Profits from Ronit Knoble’s time capsule life story films will go to the hospital where father Abraham made a ‘miraculous’ recovery from Covid 19

Ham & High: Abraham Knoble looking forward to his wife's chicken soupAbraham Knoble looking forward to his wife's chicken soup (Image: Archant)

Film producer Ronit Knoble is so grateful to hospital staff for treating her father for coronovirus that she is donating profits from her business to the NHS.

The Fordington Road resident has also sent customised biscuits to the team at Barnet Hospital where 79-year-old Abraham made a “miracle” recovery from Covid 19.

Ronit takes up the story: “Two or three days after lockdown my dad started having real trouble breathing, I got a call that they had rung for the ambulance. I walk my dog in Cherry Tree Wood where there is a really nice community of dog walkers and one of them is paramedic Nicole Wigdortz. I messaged her asking where she was. She replied ‘just putting on my PPE about to go on shift’”

The East Finchley paramedic phoned back to say she had recieved a Code 1 - a critical case with sirens and lights - and checked whether it was Abraham’s address in Oakwood. Ronit adds: “She came to my dad’s assistance, carried him down the stairs took him to hospital and stayed with him - then went back after her shift to check on him.”

Abraham recovered after eight days on oxygen.

“He willed himself to get better, they said it was a miracle that he turned it around.
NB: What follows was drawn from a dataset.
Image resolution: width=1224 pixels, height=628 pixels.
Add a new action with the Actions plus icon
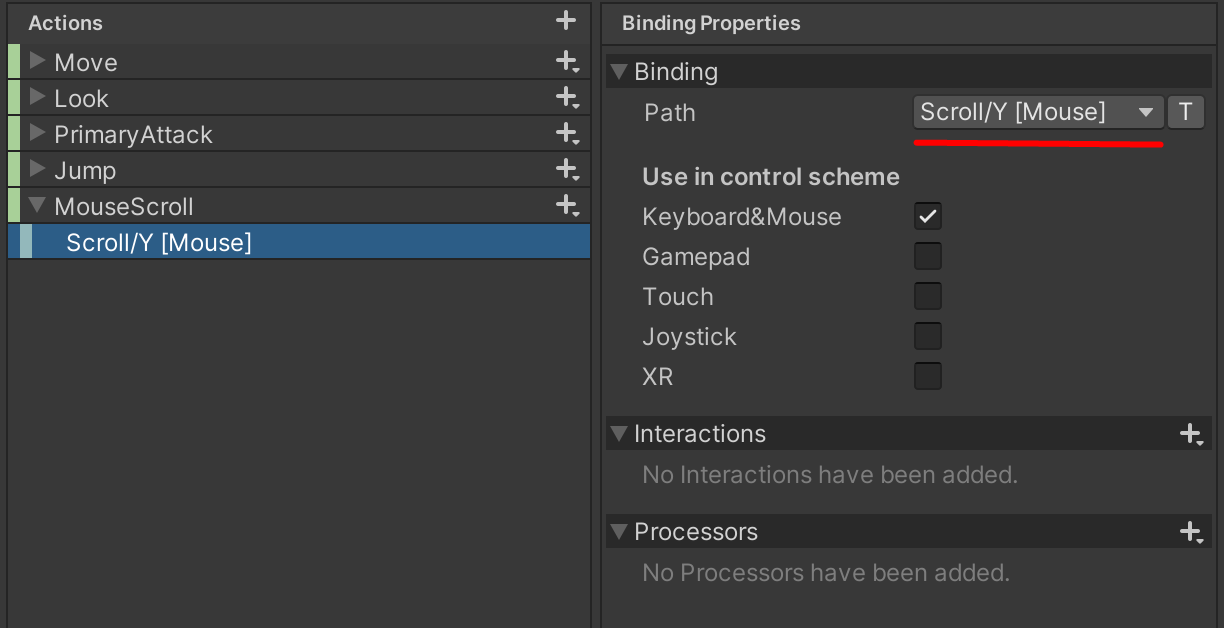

He thinks it’s because of my mother’s chicken soup, but the staff were incredible and all the nurses came to say goodbye.”

Ronit’s husband and mother also showed symptoms of the virus so she was advised to consider both houses as one infection, and shuttled between them caring for her loved ones.

Now the former BBC and Channel 4 documentary maker is donating 20 percent of profits from her Memory Time Capsule films to Barnet Hospital’s charity.

Her company Fantastic Films makes charity films and people-based documentaries where a family member shares their personal story.

“The time capsules are a great way for older people in isolation to focus on their life and tell their story through a one hour film,” says Ronit, who usually interviews her subjects face to face.

Using Zoom and dropping off Amazon Fire tablets on their doorstep, she has managed to devise a way of continuing to operate under lockdown.

“It’s quite a structured interview so they don’t go off on a tangent,” she says.

“They provide the commentary and photographs and I package it all up with effects music and old newsreel. At the end I ask them to give a message to their family member. It’s a lovely moment and a historical record of a family in perpetuity.

“I can provide a service to people in lockdown who are feeling isollated from loved ones by getting their family history recorded in a unique and heart-warming way.”